> _EXERCISE INSTRUCTIONS_
Edit the part of the items that opens with the line containing "You are a computer-use" and closes with the line containing "will [904, 490].", changing "screenshot" to "screen capture" and leaving everything else as it is. Return only those lines.

> _INFORMATION SHOWN_
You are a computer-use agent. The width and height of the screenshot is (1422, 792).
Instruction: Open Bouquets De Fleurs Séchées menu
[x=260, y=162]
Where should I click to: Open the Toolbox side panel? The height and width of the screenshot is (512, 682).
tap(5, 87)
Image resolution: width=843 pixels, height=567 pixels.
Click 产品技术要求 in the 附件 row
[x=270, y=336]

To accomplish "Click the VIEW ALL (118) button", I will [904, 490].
==
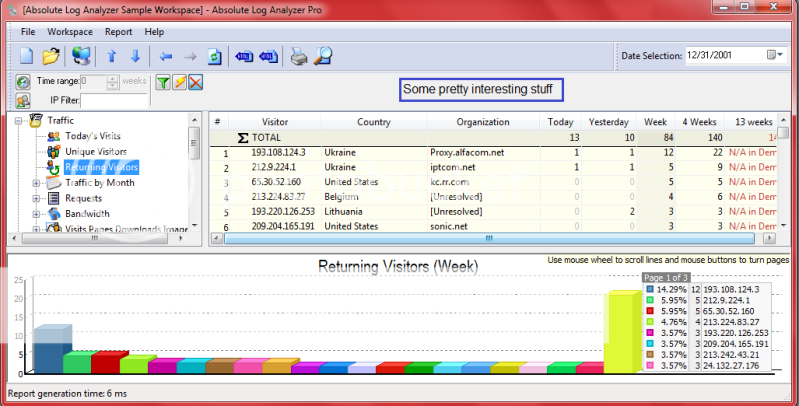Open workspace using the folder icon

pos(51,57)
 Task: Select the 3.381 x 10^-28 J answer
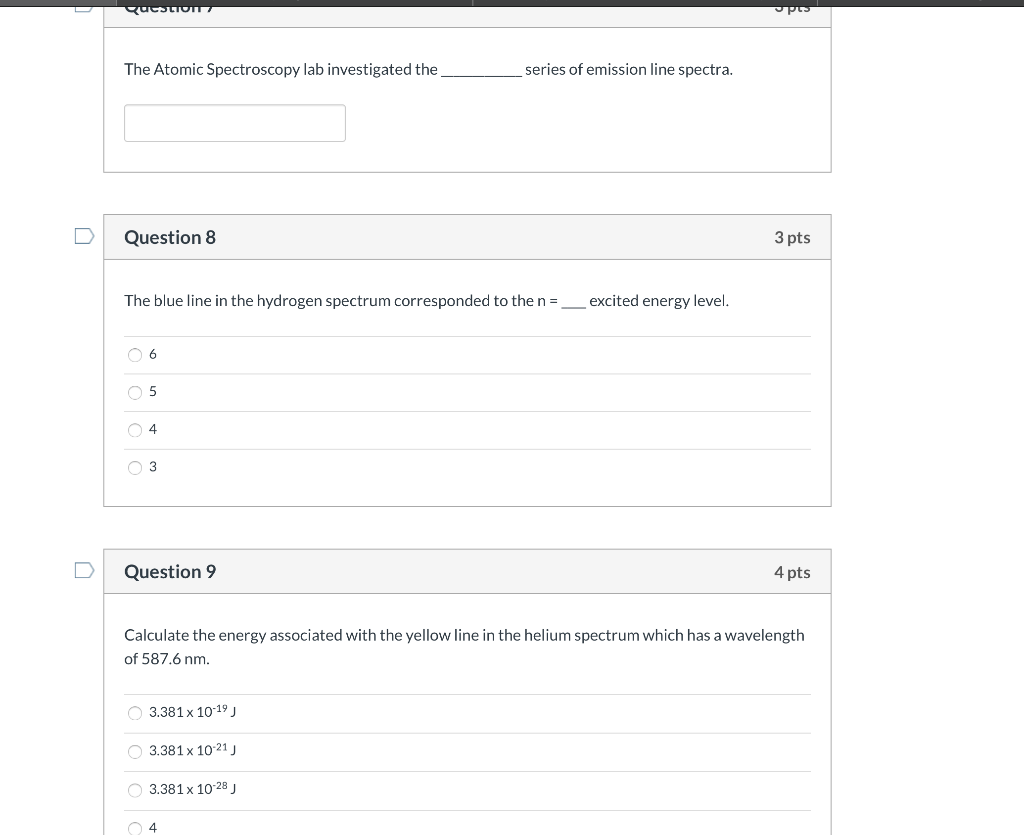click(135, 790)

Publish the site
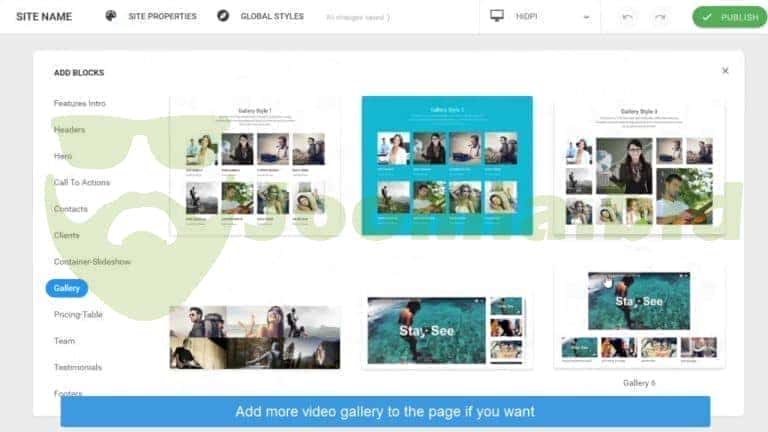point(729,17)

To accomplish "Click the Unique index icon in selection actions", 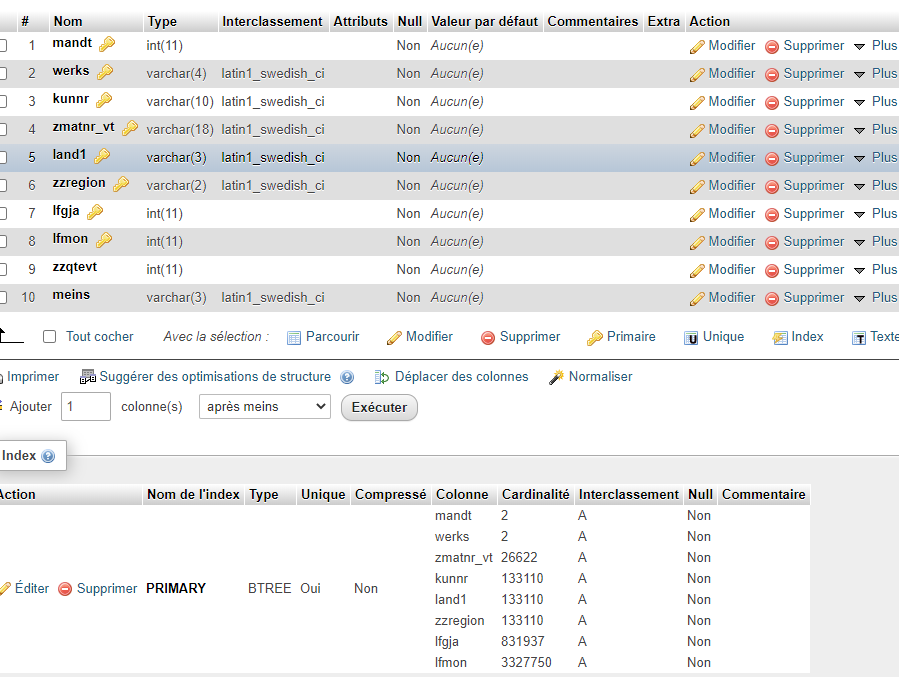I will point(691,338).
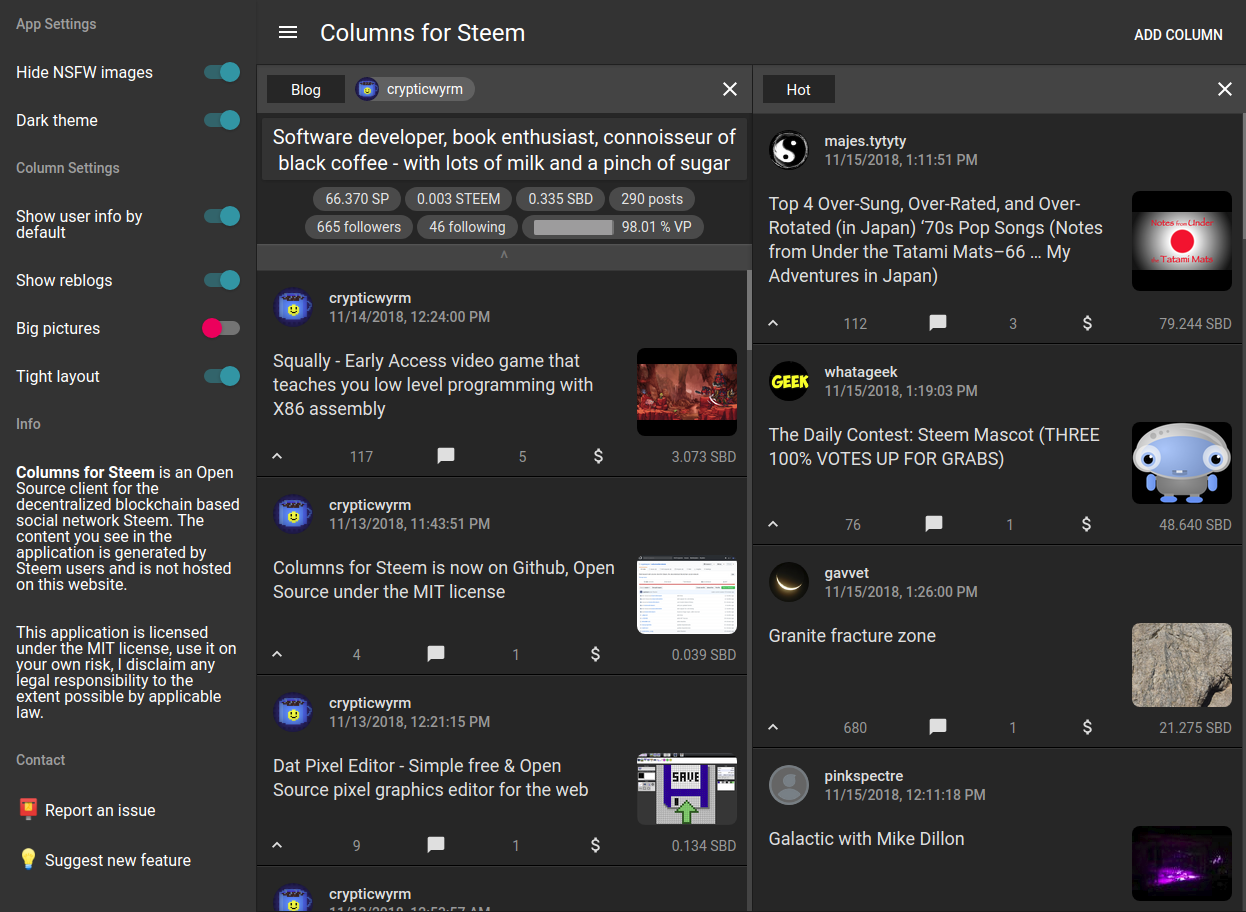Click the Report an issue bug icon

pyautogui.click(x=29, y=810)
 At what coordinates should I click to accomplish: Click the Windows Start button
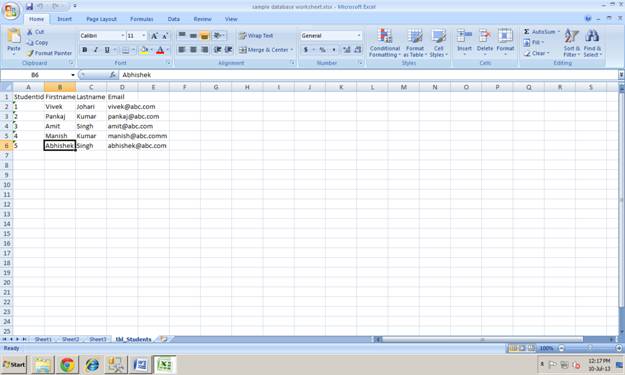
--
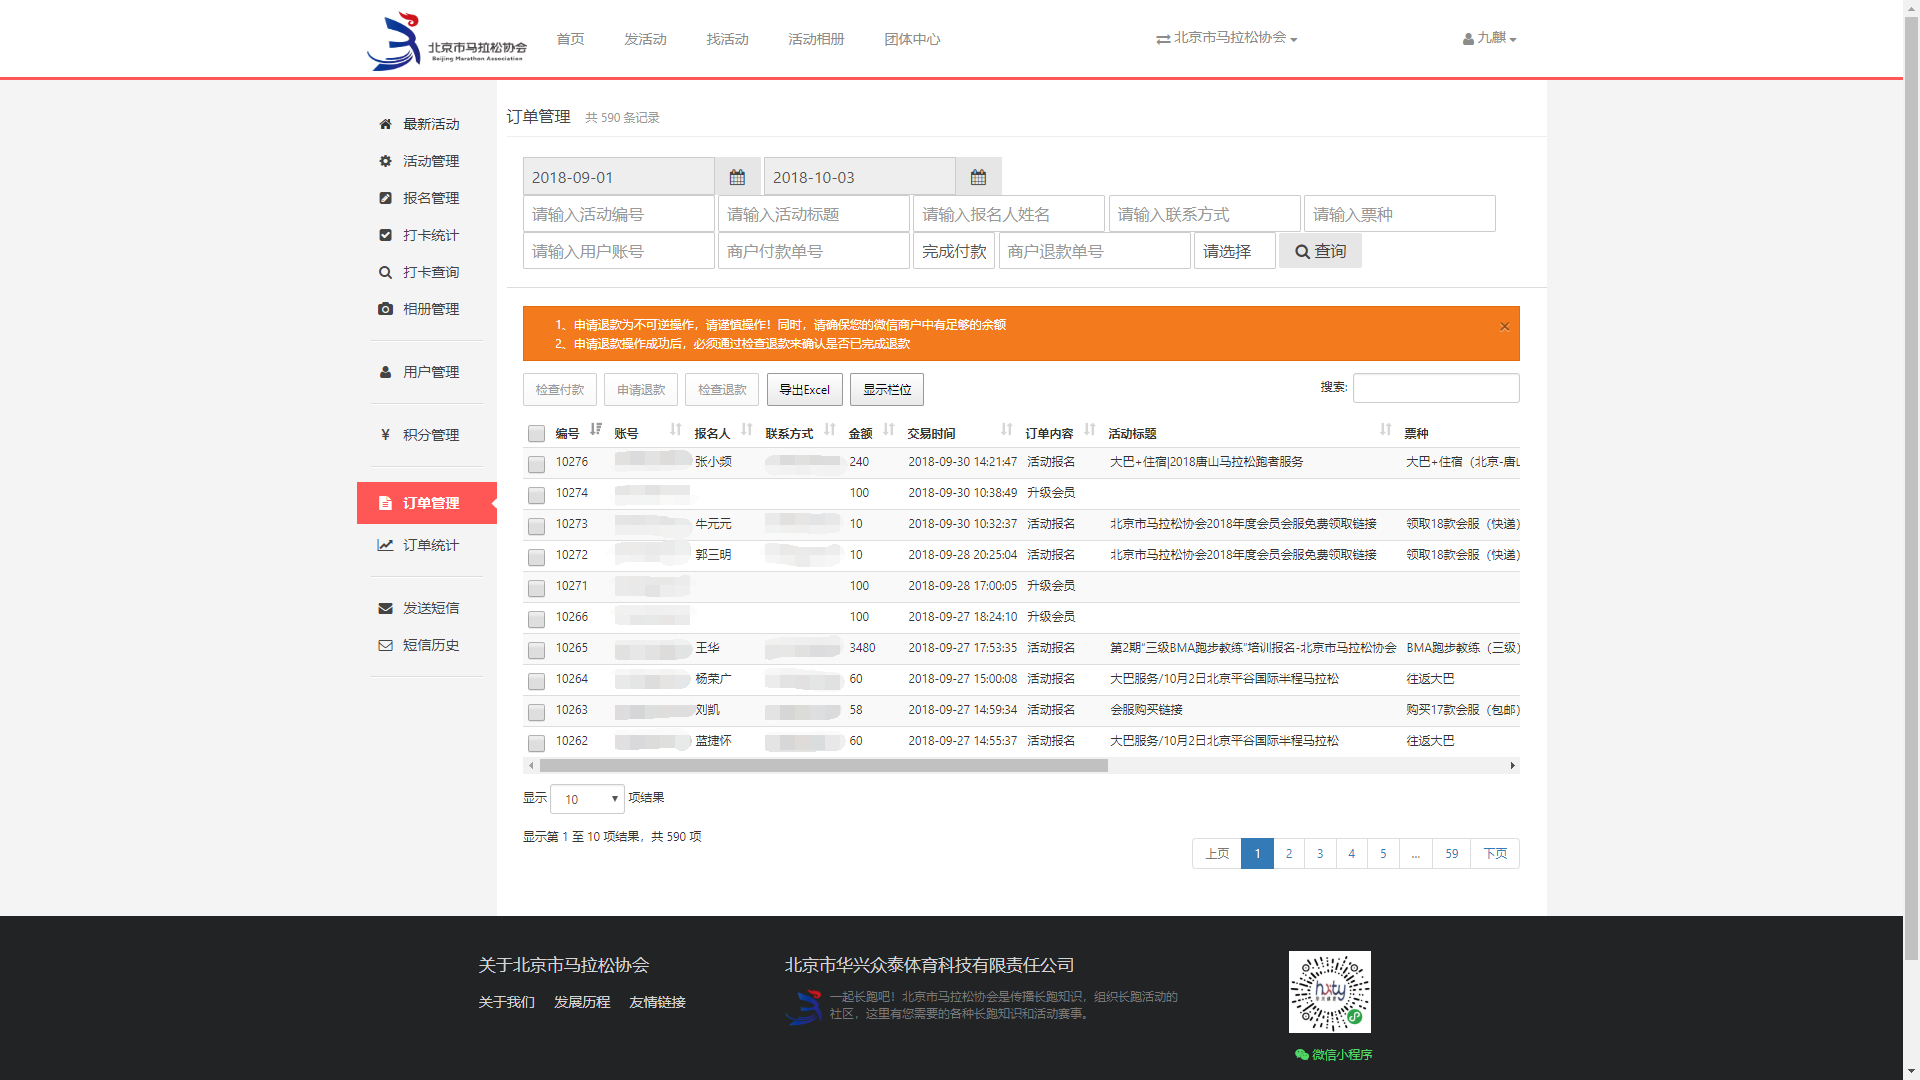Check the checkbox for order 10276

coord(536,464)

> _SOLUTION_
You are a computer-use agent. The width and height of the screen capture is (1422, 792).
Instruction: Open Bouquets De Fleurs Séchées menu
[x=260, y=162]
Where should I click to: Open the Toolbox side panel? The height and width of the screen capture is (512, 682).
tap(5, 87)
Image resolution: width=843 pixels, height=567 pixels.
Click 产品技术要求 in the 附件 row
[x=270, y=336]

To accomplish "Click the VIEW ALL (118) button", I will [904, 490].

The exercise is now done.